**Extracted text:**
═══

There is a lot more history here. I am not perfect. I am also not innocent. I had an EA several years ago. The OM lived out of the country so there was no physical contact. He was my sounding board to my effed up life. Just prior to that and for a full year, my H was on dating websites and meeting other women. Prior to that, there were several different EA's on my H's part, many times I knew something was going on but did not pursue finding the evidence. I know there was a PA at one point when my OB diagnosed me with chlamydia. Yes, it is a long and sad tale.

He refuses MC. He believes all therapy is a farce. 

I am petrified. Immobilized. I have lost my voice in this relationship. Everything I say is met with a rebuttal. My words are twisted. My actions become the focal point. Simply put, I do all of the wrong. He is always right. Always. I know, of course, that he's not. 

He surprised me with a vacation this weekend. I am going to be selfish. I am going to take this vacation and put my actions on hold. Call it my last hurrah?! Maybe I can find the courage by the time we return for the big confrontation?

I truly appreciate the support I have received. I have a feeling I'm going to be needing a lot more within the coming weeks/months/years.


----------



## sigma1299 (May 26, 2011)

Solo I hate to say it but your marriage is badly broken, quite possibly beyond repair. You may be better served to recognize it for what it is and move on. You may find it a relief in your life if you stop trying to keep something glued together that should have been allowed to fall apart years ago. It's a hard thing to end a marriage and only you and your H can decide which course is right, but to save the marriage both of you have to be committed to it. With as much bad history as the two of you have true reconciliation will be difficult and if your H refuses counseling just that much more so. Good luck.
_Posted via Mobile Device_


----------



## Jellybeans (Mar 8, 2011)

Solo Me said:


> There is a lot more history here. I am not perfect. I am also not innocent. I had an EA several years ago. The OM lived out of the country so there was no physical contact. He was my sounding board to my effed up life. Just prior to that and for a full year, my H was on dating websites and meeting other women. Prior to that, there were several different EA's on my H's part, many times I knew something was going on but did not pursue finding the evidence. I know there was a PA at one point


Your story has some similarities to mine. 

I wouldn't go on vacation with him unless he ends all contact with her. I'd also tell him MC is a non-negotiable.


----------



## oaksthorne (Mar 4, 2011)

Jellybeans said:


> Your story has some similarities to mine.
> 
> I wouldn't go on vacation with him unless he ends all contact with her. I'd also tell him MC is a non-negotiable.

═══

(Items from a data source)
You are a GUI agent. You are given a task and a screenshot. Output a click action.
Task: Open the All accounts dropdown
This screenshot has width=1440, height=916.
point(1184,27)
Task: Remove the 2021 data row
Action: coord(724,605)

═══

**Required action 1:**
Can you copy everything in the forum thread from "Solo I hate" down to "so. Good luck."?
**Required action 2:**
Which usernames appear in the forum thread's post headers, the lines that give a poster's name followed by a date?
**Required action 3:**
Could you pick up the forum thread after its final line and continue it?

**Task result 1:**
Solo I hate to say it but your marriage is badly broken, quite possibly beyond repair. You may be better served to recognize it for what it is and move on. You may find it a relief in your life if you stop trying to keep something glued together that should have been allowed to fall apart years ago. It's a hard thing to end a marriage and only you and your H can decide which course is right, but to save the marriage both of you have to be committed to it. With as much bad history as the two of you have true reconciliation will be difficult and if your H refuses counseling just that much more so. Good luck.

**Task result 2:**
sigma1299, Jellybeans, oaksthorne

**Task result 3:**
Ditto. This guy needs to get his s**T together or get out. You are better than this my friend! You can get along without this man if he will not be the husband you deserve, and you do deserve better. Nothing you have ever done ever, is an excuse for him to be a lying, cheating, scum bag. You are letting him have his cake. There is nothing here to dote on, he is playing you and insulting your intelligence.


----------



## Solo Me (Sep 27, 2011)

Thank you for your words of advice and support. 

I had a conversation with my H this evening. To be succinct, I informed him that I was not going to put up with his behavior any longer. He composed a text in front of me and sent it to her. Without going into the full details of the text, he told her not to contact him again. 

I will pick up a VAR tomorrow. As far as I know, I have access to all of his online communication. He rarely goes on his computer at home and has very limited access to outside programs at his office. The IT Dept. has constant monitoring. I am checking his cell usage multiple times per day (obsessing? yes!). His cell phone has tracking so I know where he is at all times.

I believe that this most recent A is not a PA... yet. There is no way to know for certain, I suppose. My biggest concern is that he has gone underground at this point. I am now like a dog with a bone. I refuse to let go and believe anything he says. His life is now under my microscope.

I am concerned that his male assistant is in collusion with him. He can easily facilitate phone calls between them - be it at the office or connecting to his cell phone. What to do with that, I'm not certain.

I have also spent quite a bit of time reading this evening - both in the forums, blogs and a new book on dealing with infidelity. I am a sponge right now and welcome any and all advice. Without the bravery of others, sharing their stories and advice, I would not be able to find what little strength I have to forge ahead.

Thank you. Thank you. Thank you.


----------



## Geoffrey Marsh (Aug 11, 2011)

Solo,

You might have put the fire out...so to speak. Looks like you are doing the right things.

The #1 thing at this point is to keep your radar up and running, and it sounds like you got that covered.

After things settle down (emotionally) you can then start to rebuild. Don't try and rush this part.

Good Luck


----------



## Solo Me (Sep 27, 2011)

Things have been calm on the EA front the past two weeks... until today. The (*&#@ texted my H another picture. I know it will be deleted before he arrives home from work. 

My questions is this: Since the OW is not married, do I contact her? Do I confront my H about it? Do I lay low and see if he responds to her text? 

I'm so angry right now, I'm shaking. 

Thanks for any and all input!


----------



## Hope1964 (Sep 26, 2011)

It's up to him to maintain no contact. He should be telling you what she did and what he did in response (which had damned well better be that he deleted it and did not reply). If he is still hiding stuff, he isn't doing what he needs to.


----------



## Geoffrey Marsh (Aug 11, 2011)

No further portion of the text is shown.